DATA:
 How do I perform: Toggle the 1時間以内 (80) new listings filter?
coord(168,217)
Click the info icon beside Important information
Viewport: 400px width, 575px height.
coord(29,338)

EXERCISE AIM: Each entry above has to be transcribed exactly as it appears.

SOLUTION FOR THIS PROBLEM:
 How do I perform: Toggle the 1時間以内 (80) new listings filter?
coord(168,217)
Click the info icon beside Important information
Viewport: 400px width, 575px height.
coord(29,338)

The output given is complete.